Given records
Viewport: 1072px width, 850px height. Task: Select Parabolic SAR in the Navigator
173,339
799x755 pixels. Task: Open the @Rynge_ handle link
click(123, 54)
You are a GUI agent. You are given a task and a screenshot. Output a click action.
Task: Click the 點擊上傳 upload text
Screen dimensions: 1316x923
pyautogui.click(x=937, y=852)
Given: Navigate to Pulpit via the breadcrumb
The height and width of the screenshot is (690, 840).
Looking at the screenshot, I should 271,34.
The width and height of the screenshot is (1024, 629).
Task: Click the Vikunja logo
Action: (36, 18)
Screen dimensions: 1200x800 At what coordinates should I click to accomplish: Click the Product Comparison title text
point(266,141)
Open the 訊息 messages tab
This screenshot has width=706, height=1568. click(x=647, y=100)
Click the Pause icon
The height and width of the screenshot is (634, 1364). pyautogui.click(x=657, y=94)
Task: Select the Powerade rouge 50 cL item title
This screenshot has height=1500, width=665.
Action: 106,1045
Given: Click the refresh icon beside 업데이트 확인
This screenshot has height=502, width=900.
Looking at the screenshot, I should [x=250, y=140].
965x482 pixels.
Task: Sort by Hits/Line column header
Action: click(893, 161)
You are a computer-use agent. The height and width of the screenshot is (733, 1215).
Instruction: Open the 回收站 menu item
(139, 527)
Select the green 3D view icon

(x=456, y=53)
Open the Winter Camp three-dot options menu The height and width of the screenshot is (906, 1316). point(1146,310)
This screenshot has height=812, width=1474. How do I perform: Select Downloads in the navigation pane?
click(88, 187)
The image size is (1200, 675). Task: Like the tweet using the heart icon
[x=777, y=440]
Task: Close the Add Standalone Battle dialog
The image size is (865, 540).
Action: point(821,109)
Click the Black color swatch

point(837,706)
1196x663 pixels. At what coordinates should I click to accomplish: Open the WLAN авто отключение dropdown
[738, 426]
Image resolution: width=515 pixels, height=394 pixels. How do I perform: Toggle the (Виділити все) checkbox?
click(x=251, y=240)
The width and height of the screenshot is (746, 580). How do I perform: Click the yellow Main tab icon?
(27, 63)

Assignment
The string "agent" shows up in some lines of the listing. Copy each such line.

Solution to this task
You are a GUI agent. You are given a task and a screenshot. Output a click action.
You are a computer-use agent. The height and width of the screenshot is (733, 1215).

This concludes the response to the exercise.